This repository contains the implementation of the following publication:
@misc{zimmerman2024arxiv,
title={{Resource-Aware Collaborative Monte Carlo Localization with Distribution Compression}},
author={Nicky Zimmerman and Alessandro Giusti and Jérôme Guzzi},
year={2024},
eprint={2404.02010},
archivePrefix={arXiv},
primaryClass={cs.RO}
}
Under review for IROS 2024. Our live demo:
Global localization is essential in enabling robot autonomy, and collaborative localization is key for multi-robot systems.
In this paper, we address the task of collaborative global localization under computational and communication constraints. We propose a method which reduces the amount of information exchanged and the computational cost. We also analyze, implement and open-source seminal approaches, which we believe to be a valuable contribution to the community.
We exploit techniques for distribution compression in near-linear time, with error guarantees.
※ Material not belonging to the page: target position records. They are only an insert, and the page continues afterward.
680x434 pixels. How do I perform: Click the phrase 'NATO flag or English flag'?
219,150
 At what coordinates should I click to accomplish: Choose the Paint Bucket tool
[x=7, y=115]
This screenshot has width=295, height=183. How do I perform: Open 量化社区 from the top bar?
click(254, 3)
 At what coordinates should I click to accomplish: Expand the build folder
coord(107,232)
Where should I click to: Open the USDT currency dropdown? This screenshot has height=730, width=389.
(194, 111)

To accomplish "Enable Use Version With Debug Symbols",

We evaluate our approach and the implemented baselines on multiple challenging scenarios, simulated and real-world. Our approach can run online on an onboard computer. We release an open-source C++/ROS2 implementation of our approach, as well as the baselines.
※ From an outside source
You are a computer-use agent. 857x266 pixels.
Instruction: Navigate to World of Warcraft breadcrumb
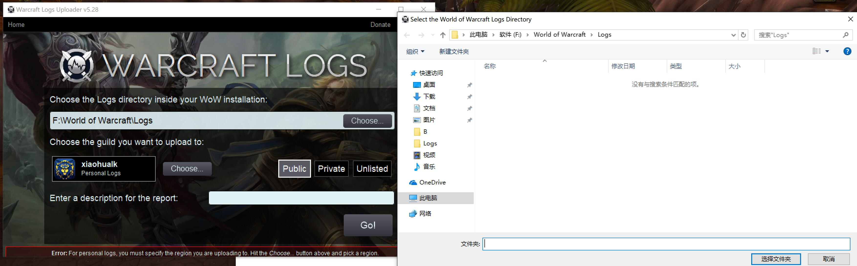(x=560, y=34)
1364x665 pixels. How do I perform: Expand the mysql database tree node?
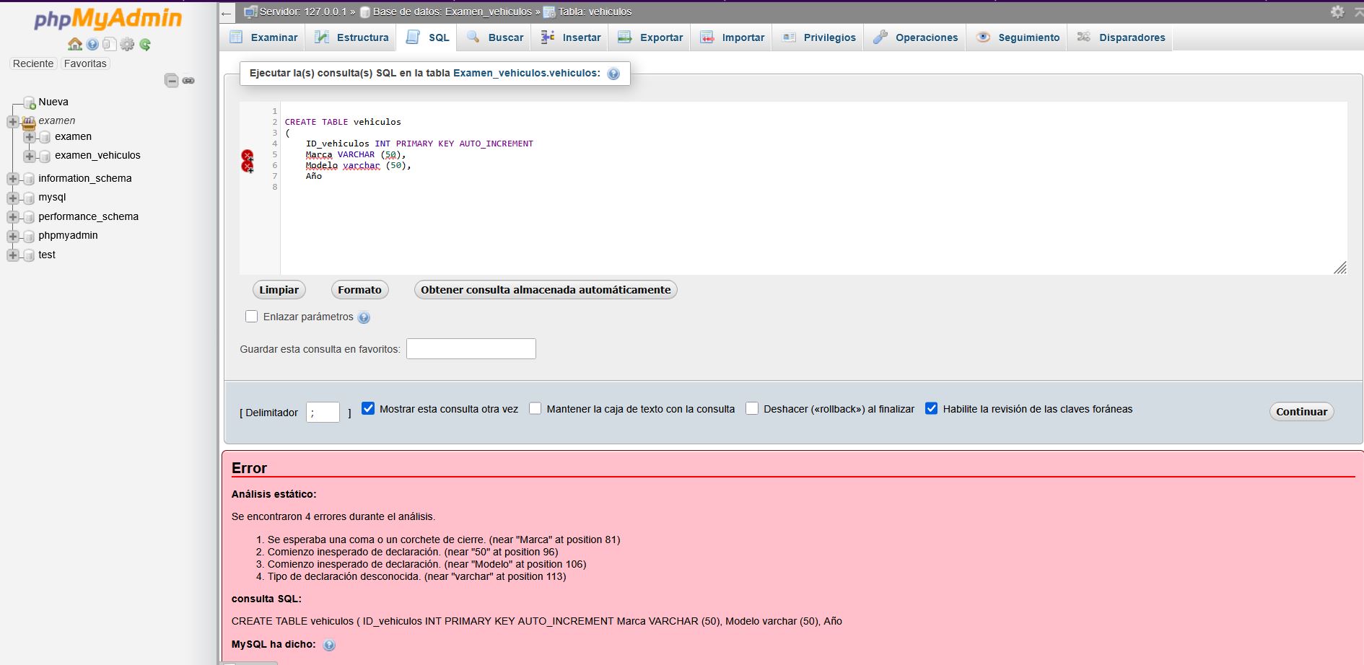pos(12,198)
We conducted a thorough evaluation of the different approaches to cooperative localization. We present our experiments to show the capabilities of our method, Compress++ MCL. The results support the claims that our proposed approach (i) improves collaborative localization, (ii) decreases the required band-width, (iii) reduces the computational load, (iv) runs online on an onboard computer.
We provide Docker installations for ROS 2 Humble. Make sure you installed Docker Engine and NVidia container so you can run Dokcer with GPU support.
Download the external resources in the host machine into the /ros_ws/src
directory
git clone [email protected]:jeguzzi/robomaster_ros.git
The package is necessarily for running the demo as the rosbag includes RoboMaster specific detection messages. However, they are not strictly necessary for any of the approaches, and the dependency can be removed with a bit of work on the ROS wrapper. In the root directory, run
sudo make humble=1
To build the Docker. To enable RVIZ visualization from the Docker run in the host machine
xhost +local:docker
To run the Docker
sudo make run humble=1
The core code is C++ with no ROS dependency. To build the ncore library in the docker, run
cd src/cmcl/cmcl_ros/ncore && mkdir build && cd build && cmake .. -DBUILD_TESTING=1 && make -j12
./bin/UnitTests
Run the unit tests to verify the installation is successful. Then to build the ROS 2 wrapper
cd /ros_ws && . /opt/ros/humble/setup.bash && colcon build && . install/setup.bash
You can download the rosbag from here. place it in the /ros_ws/rosbags
directory and you can use the Demo.sh script to run it.
Remember to enable RVIZ in your docker.
The main node which is a ROS 2 wrapper to the C++ implementation of the different approaches. Requires as input a minimum of 2 topics, Odometry and PointCloud2, for the single robot range-based MCL. To enable collaborative localization, RobotDetection messages are needed. These messages are agnostic to detection algorithm and if you wish to use your own detection pipeline, just write a ROS node that publishes these messages. The topic names are configurable through the launch file. This runs the correct and predict steps asynchronously, so correct is executed whenever we have odometry and predict is executed when an observation arrives. MCLNodE publishes PoseWithCovarianceStamped messages with the pose prediction. To see the predictions in RVIZ, run
ros2 launch cmcl_ros cmcl_real.launch
This nodes converts the LaserScan messages from our YDLIDAR Tmini Pro 2D LiDAR to a point cloud in base_link frame.
This node is used to add noise to "perfect" detections generated by our simulation, to make the scenarios more realistic.
This node takes as input the RoboMaster Detection messages, which are 2D bounding boxes in image coordinates, and provides a 3D position of the detected robot in the base_link frame. The distance to the detected robot is computed using the known dimensions of the RoboMaster and the 2D bounding boxes.
This node was used to log the localization predictions for the evluation.